Work order 1: What role does Alan Bevan hold at City Residential, according to the article on Liverpool city centre's residential property market?
Work order 2: From the article on Liverpool city centre's residential property market, copy the passage from "In order to" to "restaurants and hotels.".
Work order 3: Write the next part of the article on Liverpool city centre's residential property market, picking up after its final sentence.

Alan Bevan, managing director of City Residential, predicts people’s unwillingness to return to stressful commuting will make living in Liverpool city centre more popular. Tony McDonough reports
Activity in Liverpool city centre’s residential property market is “picking up” faster than expected, a leading agent claims.
And Alan Bevan, managing director of City Residential, also predicts a lessening appetite among many people for daily commuting on congested roads and packed trains will boost the attractiveness of city centre living.
Mr Bevan offers regular analysis of the Liverpool residential market in his well respected quarterly updates and says that although the city will face “challenging times” in the coming months he had faith in the strength of the local economy, and the resilience of local people.
In order to check the spread of the coronavirus epidemic, the UK Government ordered the country into lockdown with many businesses having to close. This has had a devastating impact across all sectors, not least of all bars, restaurants and hotels.

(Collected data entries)
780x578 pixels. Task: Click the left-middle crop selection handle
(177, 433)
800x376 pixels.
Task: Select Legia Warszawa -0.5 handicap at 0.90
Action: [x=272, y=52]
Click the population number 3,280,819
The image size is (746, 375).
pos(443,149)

Written response 1: Managing director

Written response 2:
In order to check the spread of the coronavirus epidemic, the UK Government ordered the country into lockdown with many businesses having to close. This has had a devastating impact across all sectors, not least of all bars, restaurants and hotels.

Written response 3:
Tourism has been one of the key drivers of the Liverpool city region economy over the past decade and so the downturn will be felt more keenly here than in many other places across the country.
Mr Bevan says the vast array of bars, restaurants and leisure attractions has been a key driver for the residential sector in recent years and there is a concern that the struggles of the hospitality sector could have a knock-on effect.
He explained: “Liverpool has become one of the most popular cities in the UK. Its bar, restaurants, theatres and renowned friendly attitude has made for an ideal place for people to call home.
“With the retail, leisure and hospitality sector likely to suffer more than most there is no doubt that it will have an effect on the make-up of the city. This coupled with peoples’ current fears of living and working in built up city centres will encourage some existing and future residents to look for alternative places to live.
“We are also likely to see less foreign students return or come to the city for the 2020/2021 academic year and whether these places get filled by UK students may well depend on what the three Liverpool universities decide upon in terms of face to face or virtual learning.”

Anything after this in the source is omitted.